▶ _Prompt_
Only lines containing the string "will" belong in the answer; copy all of them from the entries.

▶ _Task input_
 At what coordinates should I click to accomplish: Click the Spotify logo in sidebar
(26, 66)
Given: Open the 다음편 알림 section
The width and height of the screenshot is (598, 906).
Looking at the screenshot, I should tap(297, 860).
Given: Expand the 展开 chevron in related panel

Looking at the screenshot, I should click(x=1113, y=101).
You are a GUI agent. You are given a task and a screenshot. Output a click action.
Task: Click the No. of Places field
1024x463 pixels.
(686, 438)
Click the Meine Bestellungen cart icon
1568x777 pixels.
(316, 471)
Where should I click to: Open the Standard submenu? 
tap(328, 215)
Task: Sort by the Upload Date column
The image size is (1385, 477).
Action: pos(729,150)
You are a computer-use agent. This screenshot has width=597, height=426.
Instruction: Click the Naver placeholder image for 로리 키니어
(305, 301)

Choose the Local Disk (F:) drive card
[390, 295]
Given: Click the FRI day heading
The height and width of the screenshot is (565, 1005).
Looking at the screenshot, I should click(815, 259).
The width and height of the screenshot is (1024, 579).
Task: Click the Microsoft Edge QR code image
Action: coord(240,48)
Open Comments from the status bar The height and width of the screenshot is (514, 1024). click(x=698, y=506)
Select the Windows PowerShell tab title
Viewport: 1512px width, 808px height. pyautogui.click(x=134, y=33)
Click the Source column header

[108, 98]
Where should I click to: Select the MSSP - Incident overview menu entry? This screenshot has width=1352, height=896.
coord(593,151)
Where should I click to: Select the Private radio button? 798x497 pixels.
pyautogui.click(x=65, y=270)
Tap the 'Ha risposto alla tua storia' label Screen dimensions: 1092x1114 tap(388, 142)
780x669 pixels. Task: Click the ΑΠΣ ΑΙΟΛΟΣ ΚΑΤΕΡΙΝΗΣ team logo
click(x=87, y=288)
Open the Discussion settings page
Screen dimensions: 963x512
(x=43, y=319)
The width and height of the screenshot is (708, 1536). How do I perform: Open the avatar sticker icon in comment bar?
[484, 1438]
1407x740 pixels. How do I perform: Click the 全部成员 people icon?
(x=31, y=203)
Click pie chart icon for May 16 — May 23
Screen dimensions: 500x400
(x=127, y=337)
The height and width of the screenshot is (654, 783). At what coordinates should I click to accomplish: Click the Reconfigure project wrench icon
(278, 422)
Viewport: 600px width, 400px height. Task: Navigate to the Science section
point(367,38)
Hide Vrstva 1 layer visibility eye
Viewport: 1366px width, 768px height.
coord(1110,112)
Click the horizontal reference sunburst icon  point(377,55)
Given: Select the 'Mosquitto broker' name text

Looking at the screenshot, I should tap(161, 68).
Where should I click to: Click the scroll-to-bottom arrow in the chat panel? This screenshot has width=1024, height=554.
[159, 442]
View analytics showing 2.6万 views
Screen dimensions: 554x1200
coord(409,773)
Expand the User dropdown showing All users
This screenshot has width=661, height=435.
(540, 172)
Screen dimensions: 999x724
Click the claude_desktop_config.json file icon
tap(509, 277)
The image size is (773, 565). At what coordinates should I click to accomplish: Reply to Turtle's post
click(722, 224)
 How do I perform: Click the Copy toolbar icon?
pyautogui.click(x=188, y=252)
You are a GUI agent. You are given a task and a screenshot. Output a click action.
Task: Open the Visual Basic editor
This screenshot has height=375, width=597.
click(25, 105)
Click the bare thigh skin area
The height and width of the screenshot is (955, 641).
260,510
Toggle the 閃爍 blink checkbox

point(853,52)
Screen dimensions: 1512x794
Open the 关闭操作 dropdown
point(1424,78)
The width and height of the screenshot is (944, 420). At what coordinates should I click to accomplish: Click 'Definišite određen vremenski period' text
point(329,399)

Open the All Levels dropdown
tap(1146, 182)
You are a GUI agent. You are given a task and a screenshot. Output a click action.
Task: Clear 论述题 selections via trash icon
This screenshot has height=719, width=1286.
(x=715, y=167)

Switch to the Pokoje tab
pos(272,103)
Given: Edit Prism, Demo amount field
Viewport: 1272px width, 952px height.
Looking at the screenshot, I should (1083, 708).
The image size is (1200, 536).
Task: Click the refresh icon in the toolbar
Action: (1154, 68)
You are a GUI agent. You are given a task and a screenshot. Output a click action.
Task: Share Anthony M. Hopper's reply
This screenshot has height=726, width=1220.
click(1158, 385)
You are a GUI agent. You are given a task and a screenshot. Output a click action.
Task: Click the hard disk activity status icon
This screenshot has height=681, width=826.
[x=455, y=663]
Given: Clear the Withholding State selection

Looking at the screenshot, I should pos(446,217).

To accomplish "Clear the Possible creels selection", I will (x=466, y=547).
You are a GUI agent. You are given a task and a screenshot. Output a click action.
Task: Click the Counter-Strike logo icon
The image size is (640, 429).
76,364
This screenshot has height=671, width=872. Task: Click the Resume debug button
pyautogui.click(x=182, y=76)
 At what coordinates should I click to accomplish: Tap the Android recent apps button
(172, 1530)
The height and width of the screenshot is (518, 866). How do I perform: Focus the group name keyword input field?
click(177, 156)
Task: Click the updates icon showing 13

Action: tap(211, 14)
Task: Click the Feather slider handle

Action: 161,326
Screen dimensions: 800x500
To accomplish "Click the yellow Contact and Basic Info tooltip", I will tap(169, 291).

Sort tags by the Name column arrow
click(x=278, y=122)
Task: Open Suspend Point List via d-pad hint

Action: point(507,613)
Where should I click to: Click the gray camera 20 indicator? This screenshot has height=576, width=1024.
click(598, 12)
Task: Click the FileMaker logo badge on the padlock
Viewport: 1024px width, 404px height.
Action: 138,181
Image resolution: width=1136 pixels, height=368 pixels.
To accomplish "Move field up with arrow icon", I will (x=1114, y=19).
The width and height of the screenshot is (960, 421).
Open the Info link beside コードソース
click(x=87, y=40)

▶ _Response area_
To accomplish "Clear the Possible creels selection", I will (x=466, y=547).
To accomplish "Click the yellow Contact and Basic Info tooltip", I will tap(169, 291).
To accomplish "Move field up with arrow icon", I will (x=1114, y=19).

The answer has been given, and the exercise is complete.